Reproduce exactly the lines below, starting at the line that contains "Expand the options chevron on the first tweet" and ending with the last line of the records, both included; leave out any pictures.
"""
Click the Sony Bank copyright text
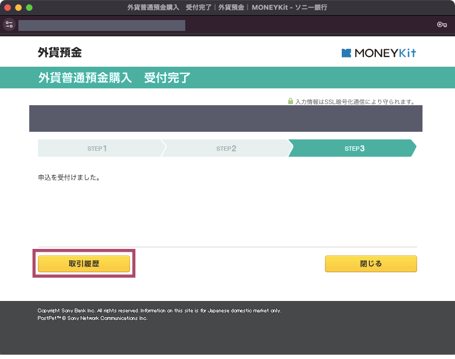 point(159,311)
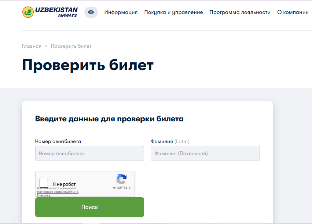The image size is (312, 224).
Task: Open the О компании menu
Action: [293, 12]
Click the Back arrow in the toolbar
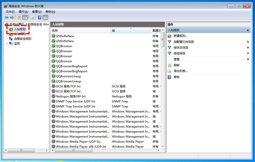This screenshot has height=162, width=255. coord(6,17)
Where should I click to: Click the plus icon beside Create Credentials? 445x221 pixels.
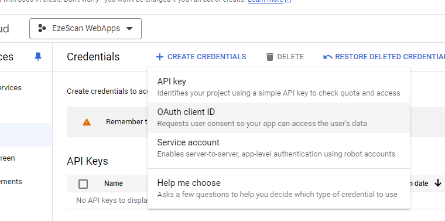(160, 57)
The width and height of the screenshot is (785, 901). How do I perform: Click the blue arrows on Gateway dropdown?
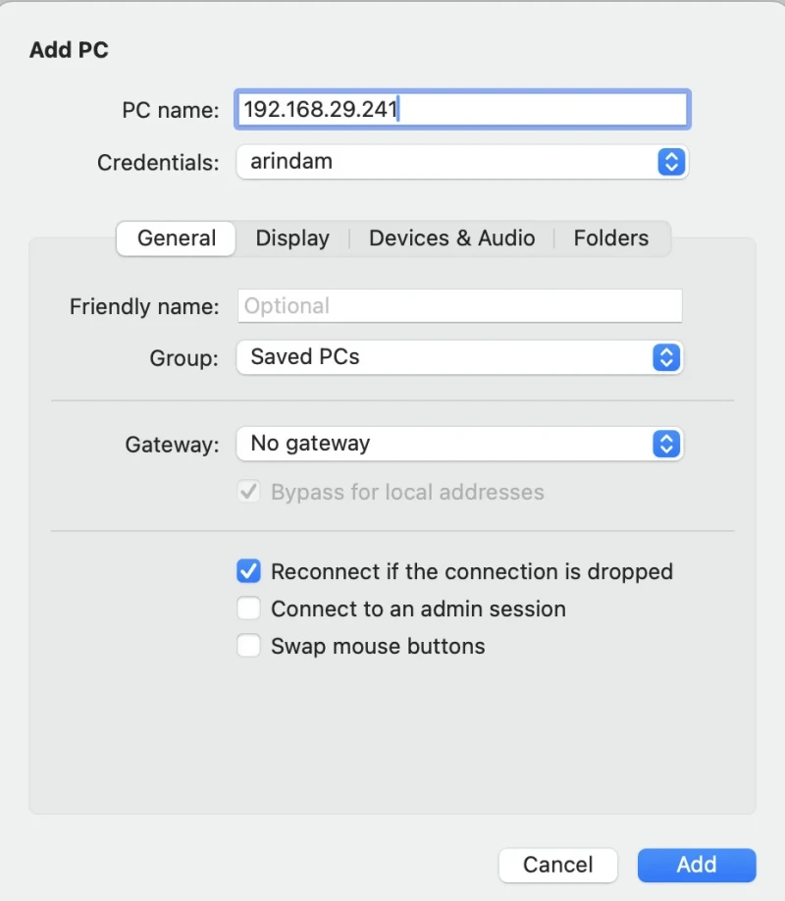pos(666,444)

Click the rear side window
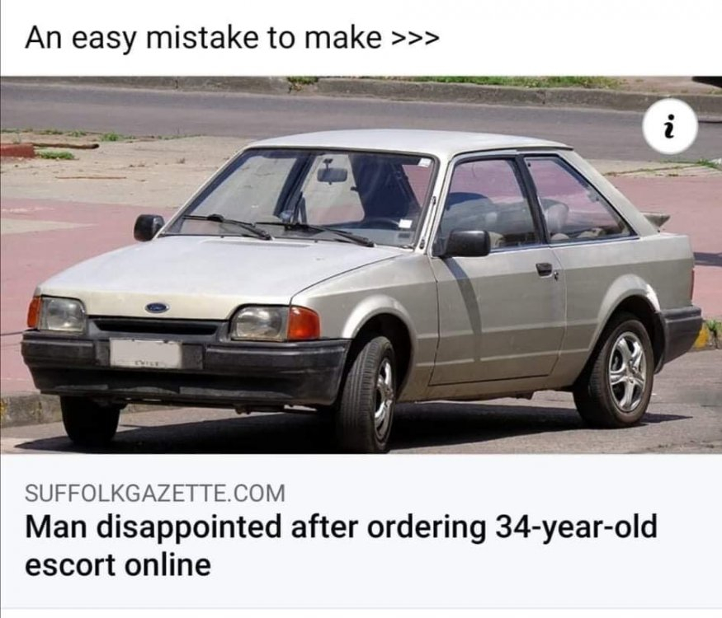coord(577,199)
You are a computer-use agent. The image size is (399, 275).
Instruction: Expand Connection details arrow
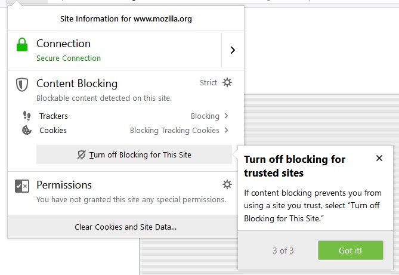tap(233, 50)
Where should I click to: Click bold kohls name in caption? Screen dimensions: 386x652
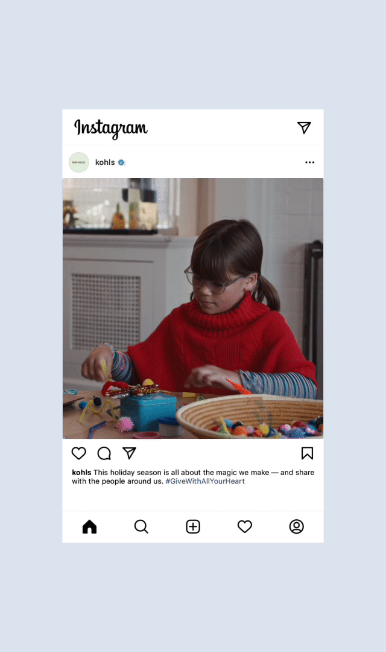pyautogui.click(x=81, y=472)
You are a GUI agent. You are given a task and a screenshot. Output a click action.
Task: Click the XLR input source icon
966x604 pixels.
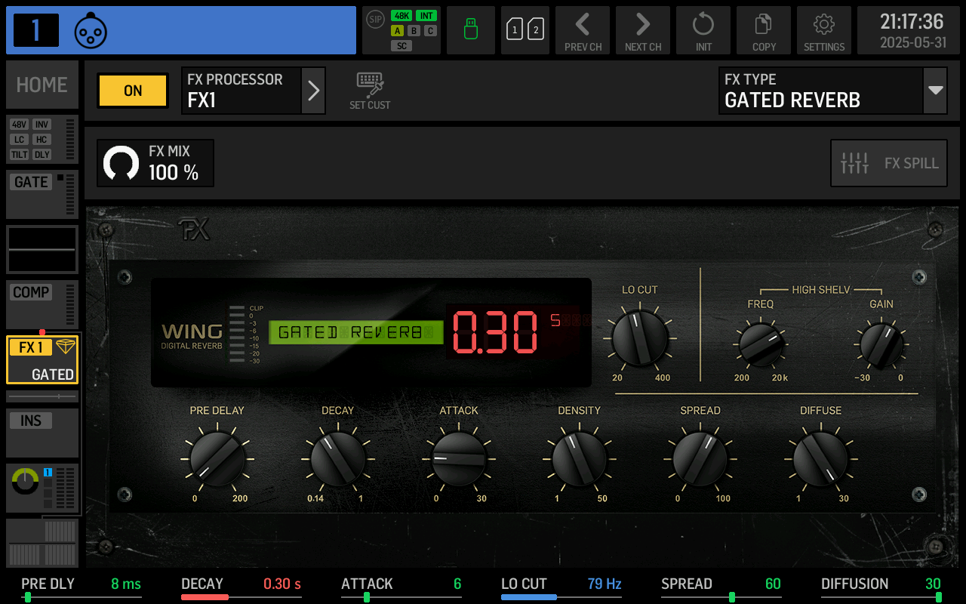(91, 30)
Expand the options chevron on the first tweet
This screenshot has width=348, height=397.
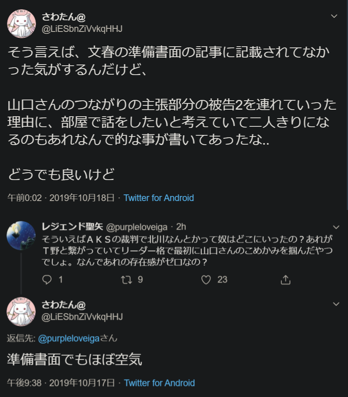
"""
* _Expected answer_:
Expand the options chevron on the first tweet
This screenshot has width=348, height=397.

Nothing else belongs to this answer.